▸ What the task requires
Only one stretch of the data below is needed. Output the lines from the one with "[Verilen kararı beğenmeyen" up to and including the one with "Robots (55, 2518)", exactly as they stand.

▸ Information provided
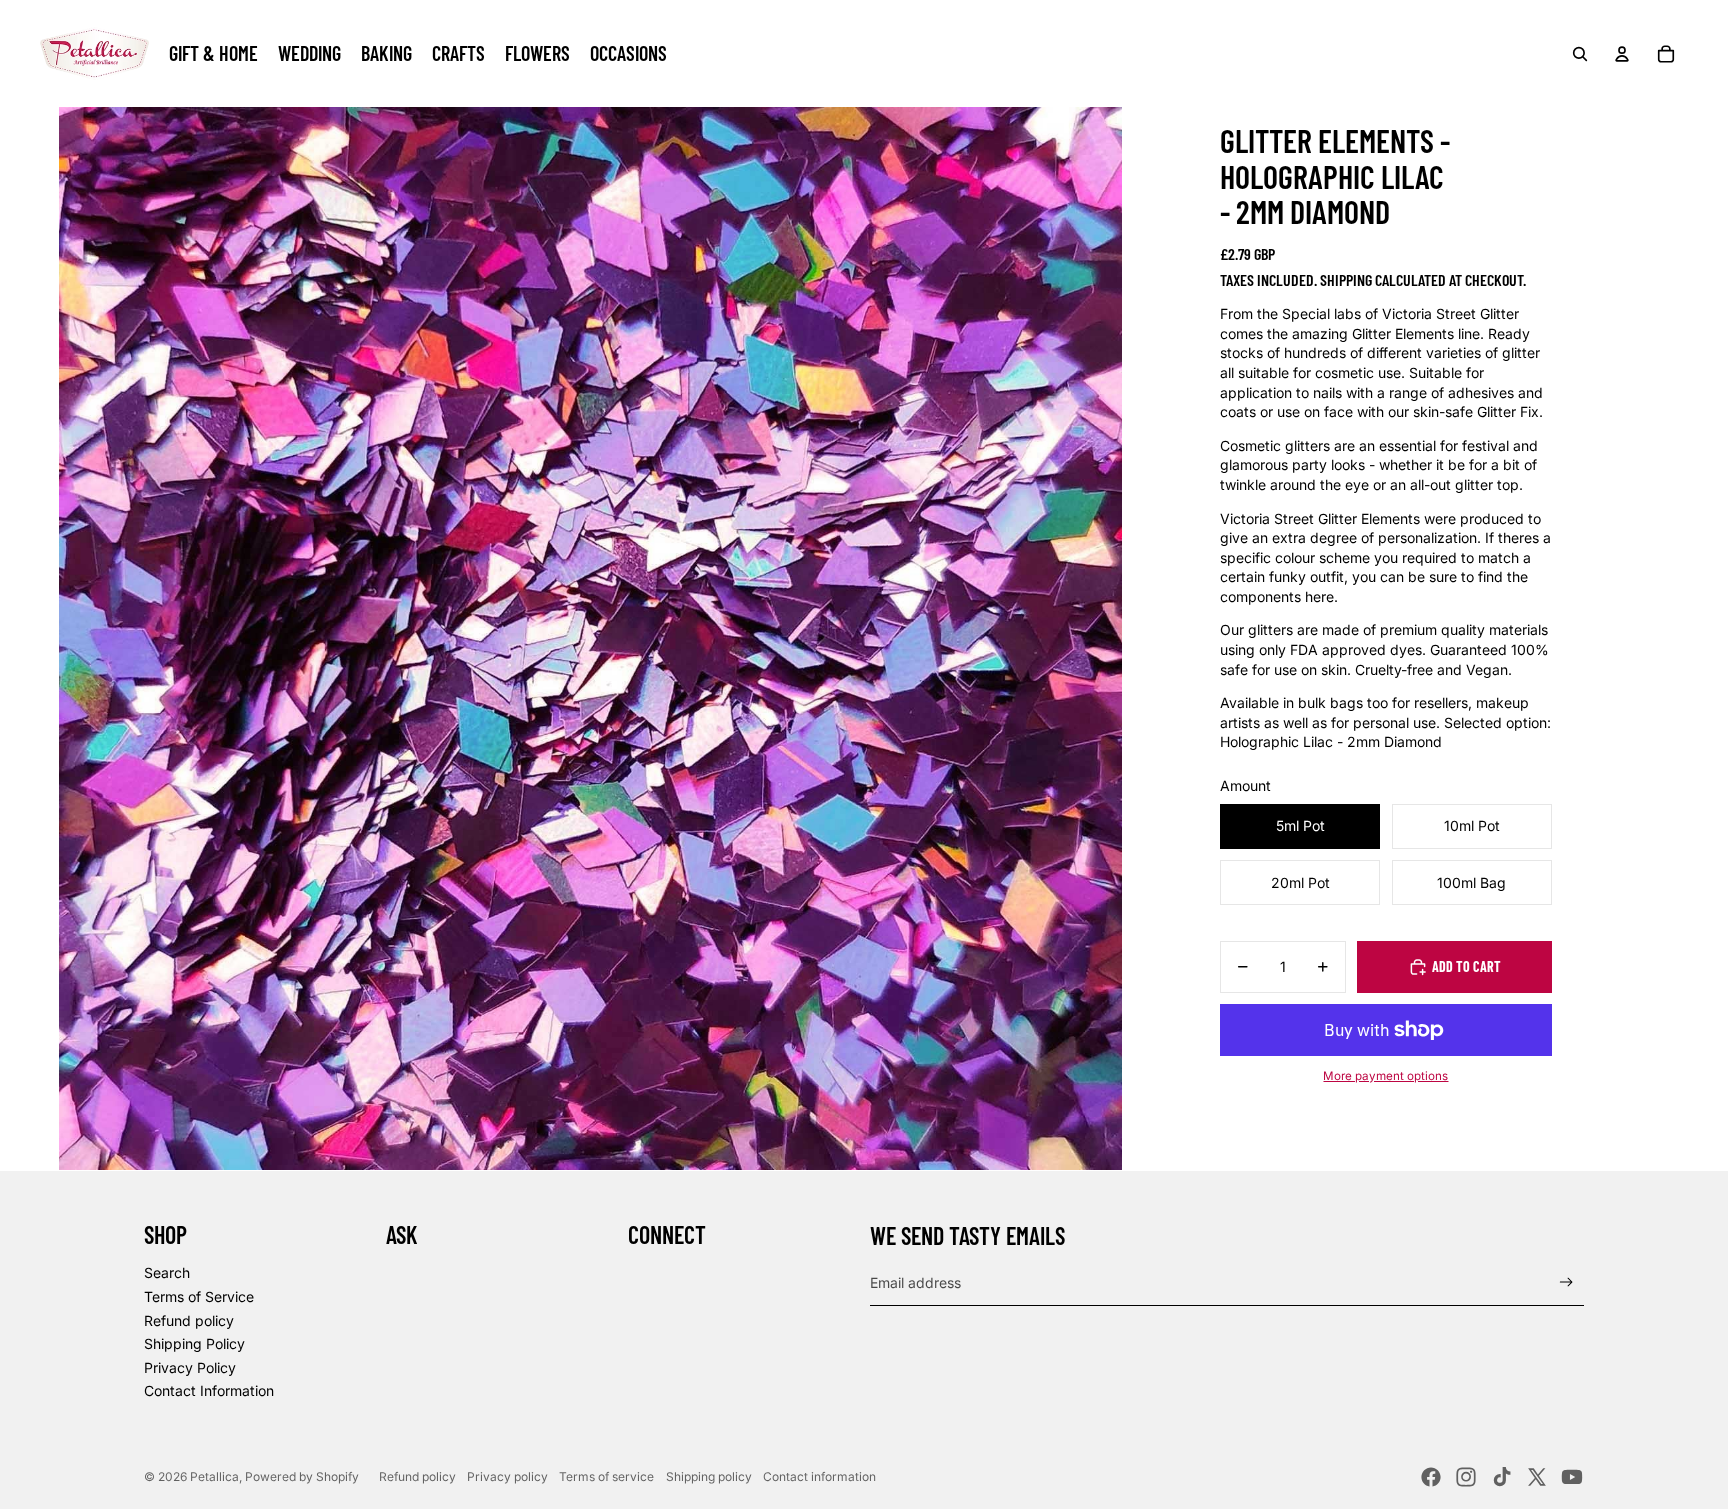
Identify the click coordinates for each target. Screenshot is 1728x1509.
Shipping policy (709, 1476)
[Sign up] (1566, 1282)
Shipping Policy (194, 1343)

...

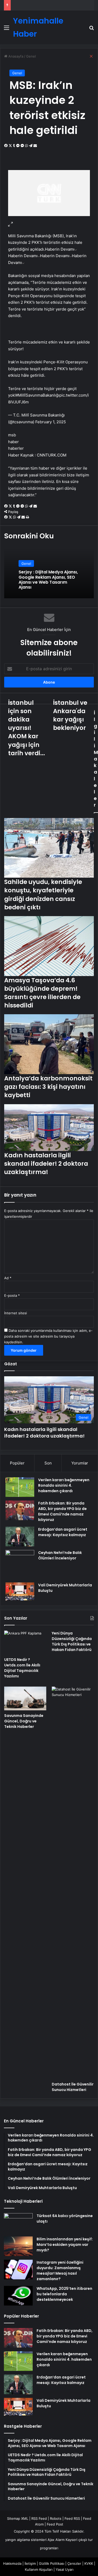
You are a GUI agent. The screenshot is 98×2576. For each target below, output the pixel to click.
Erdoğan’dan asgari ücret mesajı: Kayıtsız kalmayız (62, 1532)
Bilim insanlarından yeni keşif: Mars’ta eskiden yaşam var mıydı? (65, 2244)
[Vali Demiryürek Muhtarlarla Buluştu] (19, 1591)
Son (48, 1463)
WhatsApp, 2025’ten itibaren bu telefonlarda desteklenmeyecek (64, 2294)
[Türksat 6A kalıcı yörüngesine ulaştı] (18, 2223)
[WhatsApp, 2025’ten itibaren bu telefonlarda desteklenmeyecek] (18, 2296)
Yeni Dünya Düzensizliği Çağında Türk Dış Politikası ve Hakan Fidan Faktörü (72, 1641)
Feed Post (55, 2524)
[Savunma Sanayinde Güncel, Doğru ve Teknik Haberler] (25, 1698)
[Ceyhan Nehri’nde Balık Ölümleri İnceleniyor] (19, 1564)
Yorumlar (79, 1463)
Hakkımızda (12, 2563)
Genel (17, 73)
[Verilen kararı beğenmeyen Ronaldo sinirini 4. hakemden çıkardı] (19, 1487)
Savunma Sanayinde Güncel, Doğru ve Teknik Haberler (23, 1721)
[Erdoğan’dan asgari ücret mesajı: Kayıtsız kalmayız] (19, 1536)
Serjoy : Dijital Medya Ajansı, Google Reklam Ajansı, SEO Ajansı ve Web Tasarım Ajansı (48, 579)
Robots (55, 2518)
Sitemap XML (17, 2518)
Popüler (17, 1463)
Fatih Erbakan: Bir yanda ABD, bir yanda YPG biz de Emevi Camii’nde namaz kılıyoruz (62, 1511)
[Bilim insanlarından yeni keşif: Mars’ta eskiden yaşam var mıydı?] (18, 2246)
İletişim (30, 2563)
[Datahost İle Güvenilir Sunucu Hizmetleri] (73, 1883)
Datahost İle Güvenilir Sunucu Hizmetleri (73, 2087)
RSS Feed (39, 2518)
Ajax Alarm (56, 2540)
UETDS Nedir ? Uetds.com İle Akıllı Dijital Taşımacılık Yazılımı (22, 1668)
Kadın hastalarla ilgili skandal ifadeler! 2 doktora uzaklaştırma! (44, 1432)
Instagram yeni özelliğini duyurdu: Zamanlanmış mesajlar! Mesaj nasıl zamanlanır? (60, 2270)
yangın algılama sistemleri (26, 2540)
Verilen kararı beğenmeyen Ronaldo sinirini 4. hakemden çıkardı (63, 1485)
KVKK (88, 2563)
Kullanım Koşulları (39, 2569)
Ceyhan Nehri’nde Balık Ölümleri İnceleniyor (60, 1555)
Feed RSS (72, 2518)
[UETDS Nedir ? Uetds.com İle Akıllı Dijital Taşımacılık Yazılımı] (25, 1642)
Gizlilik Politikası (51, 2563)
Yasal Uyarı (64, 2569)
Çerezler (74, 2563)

==

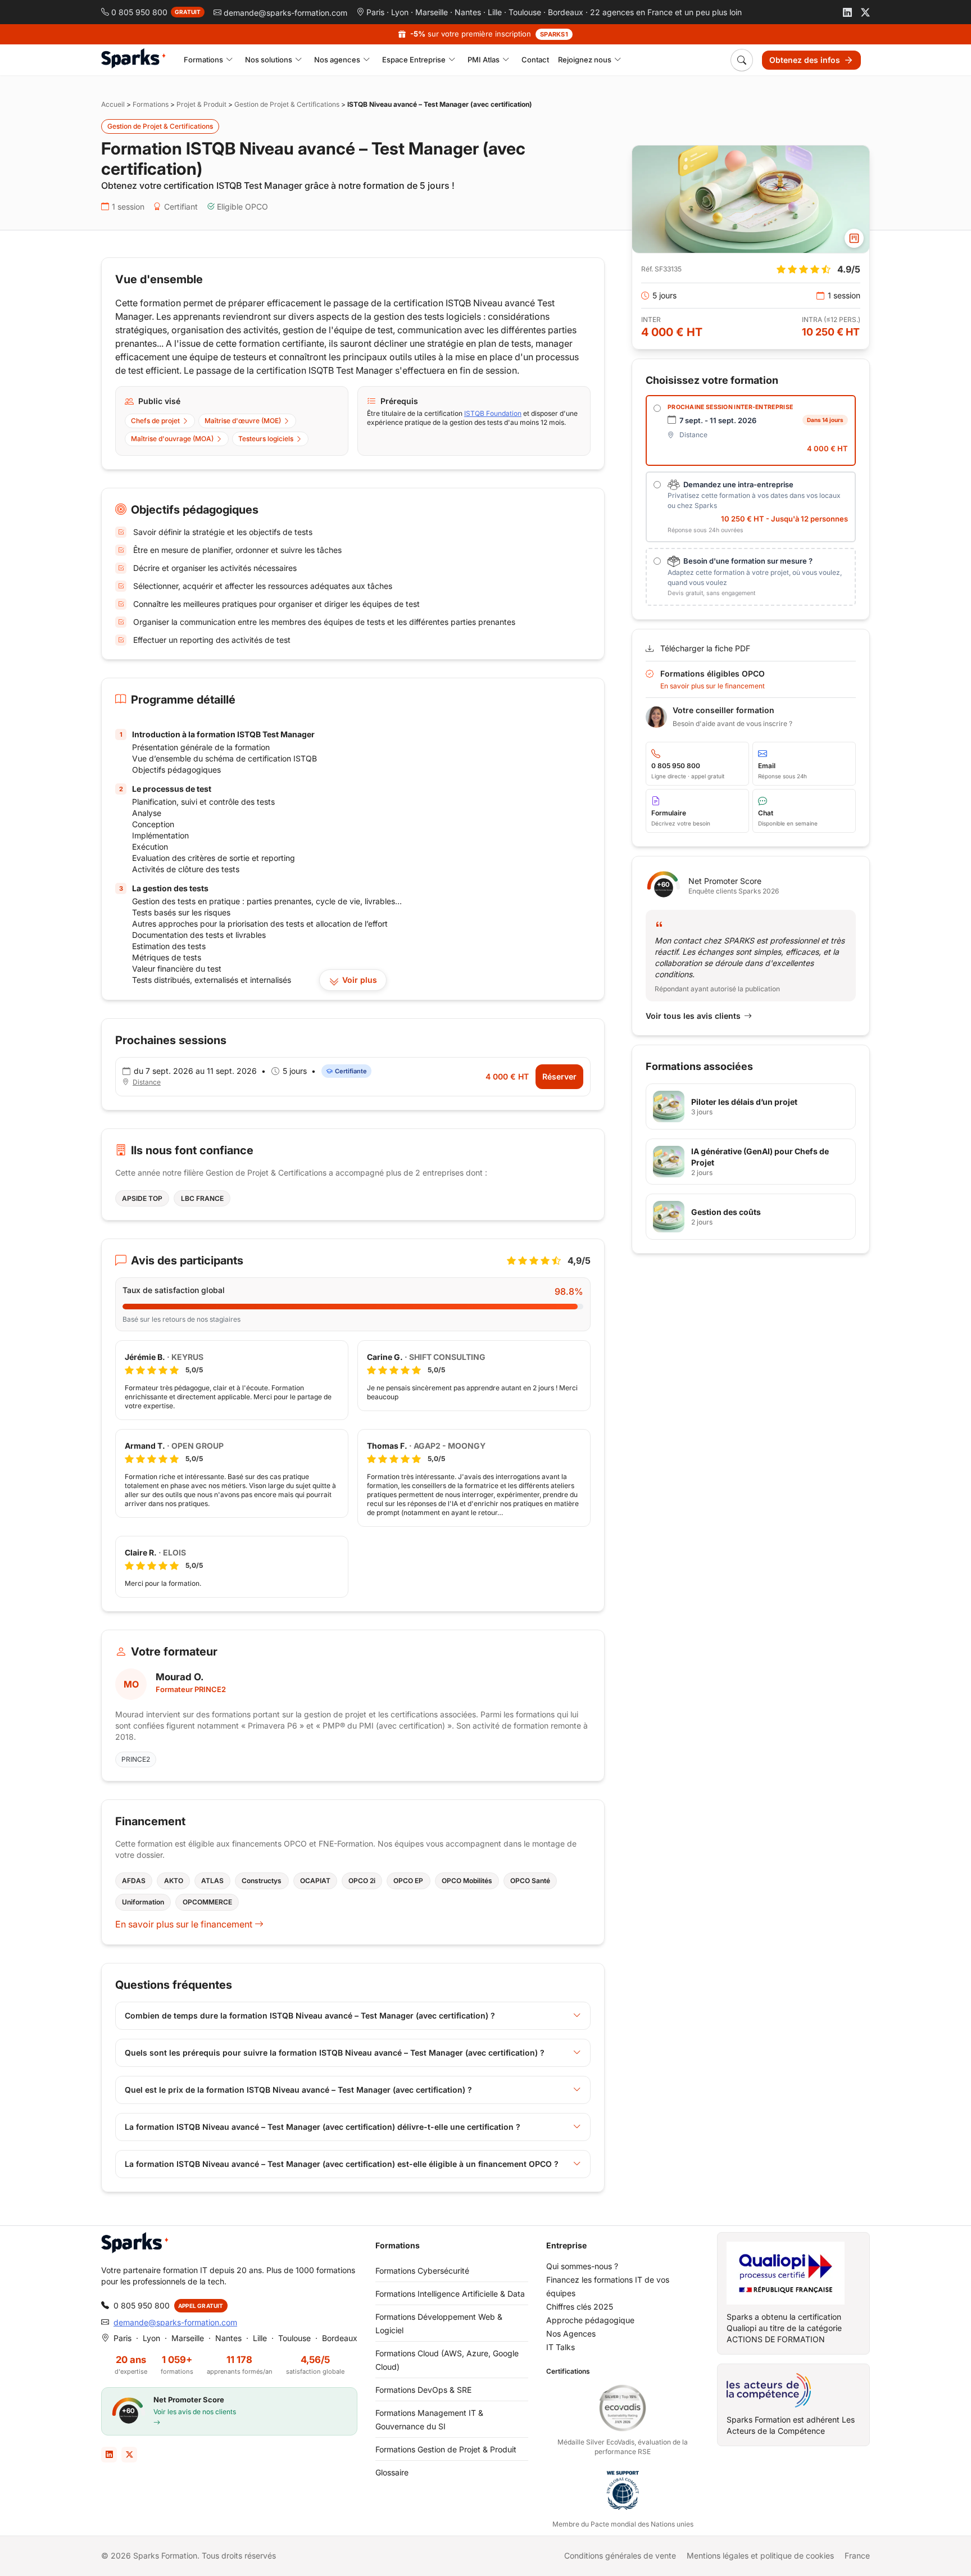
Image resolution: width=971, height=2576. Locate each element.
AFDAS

▸ Response
[Verilen kararı beğenmeyen Ronaldo sinirini 4. hakemden çıkardı] (19, 1487)
Savunma Sanayinde Güncel, Doğru ve Teknik Haberler (23, 1721)
[Erdoğan’dan asgari ücret mesajı: Kayıtsız kalmayız] (19, 1536)
Serjoy : Dijital Medya Ajansı, Google Reklam Ajansı, SEO Ajansı ve Web Tasarım Ajansı (48, 579)
Robots (55, 2518)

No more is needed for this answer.